REPUBLIKA.CO.ID,REPUBLIKA.CO.ID, BOGOR -- Jarak yang dekat dari pusat pemerintahan bukan ukuran aktifitas sebuah sekolah akan berjalan lancar. Sudah banyak contoh, sekolah-sekolah yang dalam hitungan jarak bukan termasuk 'wilayah terpencil' namun kondisinya cukup memrihatinkan.
Salah satu sekolah dengan kondisi memrihatinkan tersebut adalah SDN Sukasari 01, di Kabupaten Bogor. Sekolah ini tepatnya berlokasi di kawasan tambang pasir, Kecamatan Rumpin, Kabupaten Bogor. Untuk menjangkau sekolah ini, medannya relatif sulit karena harus melewati jalan yang berlubang dan licin.
Di sekolah ini, sebagian besar muridnya belajar di emperan sekolah. Mengapa demikian? Sejak robohnya atap dan plafon bangunan sekolah ini dua tahun lalu, para pendidik di sekolah ini memilih memberikan materi ajar kepada siswanya di selasar sekolah, bukan di dalam ruang kelas. Alasannya, mereka khawatir siswa akan cidera karena atap ataupun plafon yang ringkih sewaktu-waktu bisa roboh.
Pihak sekolah mengaku sudah berkali-kali mengusulkan bantuan rehabilitasi sekolah dalam forum Musrenbang. Meski demikian, ikhtiar tersebut hingga saat ini belum ada tanda-tanda menggembirakannya.
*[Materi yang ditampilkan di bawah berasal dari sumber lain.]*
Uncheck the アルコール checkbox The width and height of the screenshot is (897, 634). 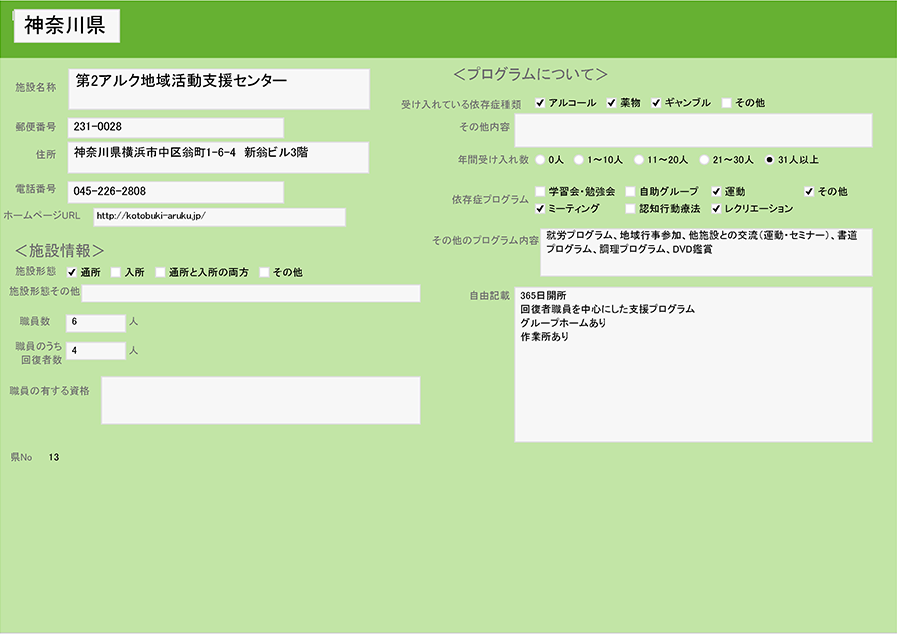540,103
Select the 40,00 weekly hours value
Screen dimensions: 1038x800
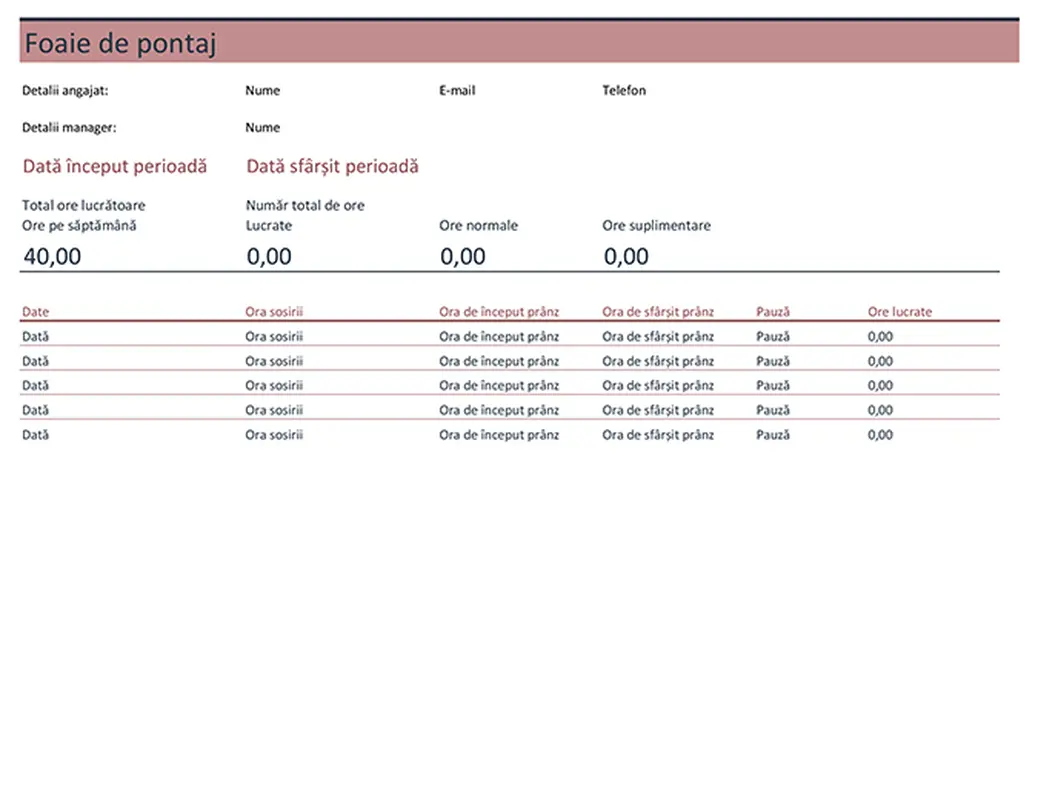(x=52, y=257)
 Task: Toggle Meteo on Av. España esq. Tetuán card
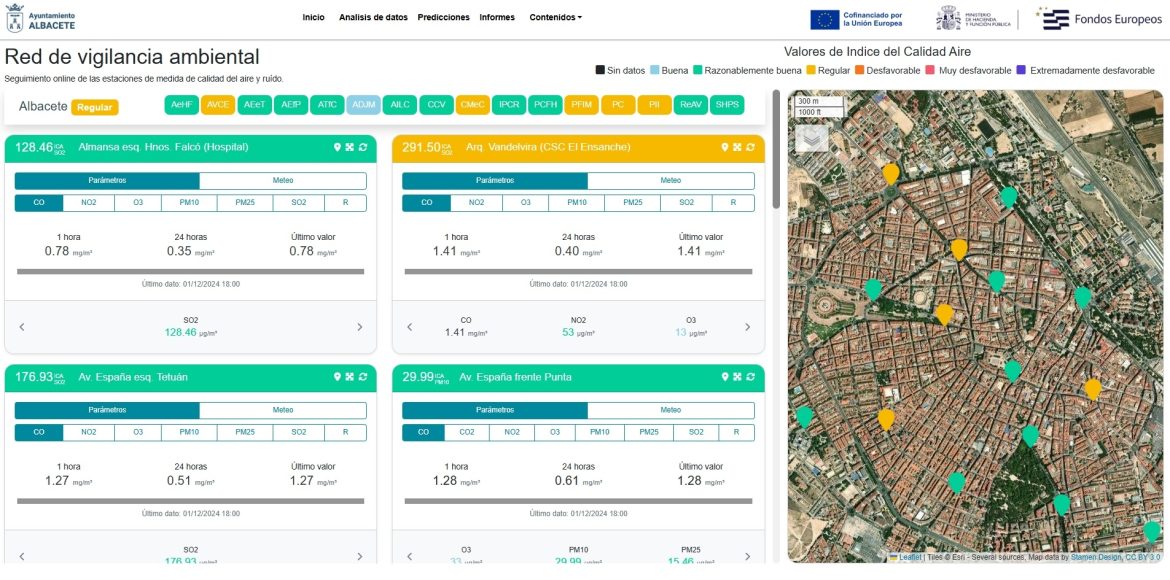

Sekolah berharap melalui advokasi dari Komite Pemantau Legislatif (Kopel), sekolah ini bisa mendapat perhatian dari pemerintah daerah setempat. Survei sekolah yang dilakukan Kopel Indonesia, merupakan bagian dari tahapan program Sekolah Aman yang diinisiasi dan didukung YAPPIKA dan Action-Aid.
Supriyanti, Kepala Sekolah SDN Sukasarai 01 menceritakan, ada tiga ruang kelas yang tidak bisa digunakan lagi untuk proses belajar mengajar dari tujuh ruang kelas yang ada. Ketiga ruang kelas yang rusak tersebut, merupakan bangunan lama yang dibangun sejak 1994 dan tidak pernah direnovasi.
Kerusakan yang dialami sekolah ini sudah berlangsung dua tahun. Satu dari tiga ruangan yang rusak tersebut untuk sementara masih digunakan sebagai ruang guru bila tidak terjadi hujan.
Sebetulnya, kondisi bangunan sekolah yang masih relatif bagus. Hanya sayang sekali, kondisi plafon dan atap sudah rusak parah. Pihak sekolah pun memilih menempatkan anak-anak belajar di emperan sekolah.
Siswa yang belajar di emperan itu adalah murid kelas 3 dan 4. Sekolah ini memiliki murid sebanyak 180 orang, terdiri atas 97 perempuan, dan 83 laki laki.
Para murid ini diajar oleh tujuh orang guru, yang terdiri atas dua PNS dan lima guru honorer. Supriyanti menceritakan, saat dia mulia menjadi Kepala Sekolah di sekolah itu, semua ruangan tersebut masih difungsikan. "Bulan Oktober 2014 saya jadi Kasek, namun sejak Mei 2015 ruangan tersebut tidak lagi digunakan. Karena kayu plafon mau jatuh dan saya tidak mau mengambil risiko, jika roboh saya juga yang disalahkan," katanya.
Kini Supriyanti mengaku setiap saat ditanya oleh muridnya kapan sekolah mereka akan direhab. Dia hanya bisa berharap, ada pihak yang bersedia memberikan bantuan ke sekolah tersebut, agar para siswanya bisa belajar normal seperti siswa sekolah lain pada umumnya.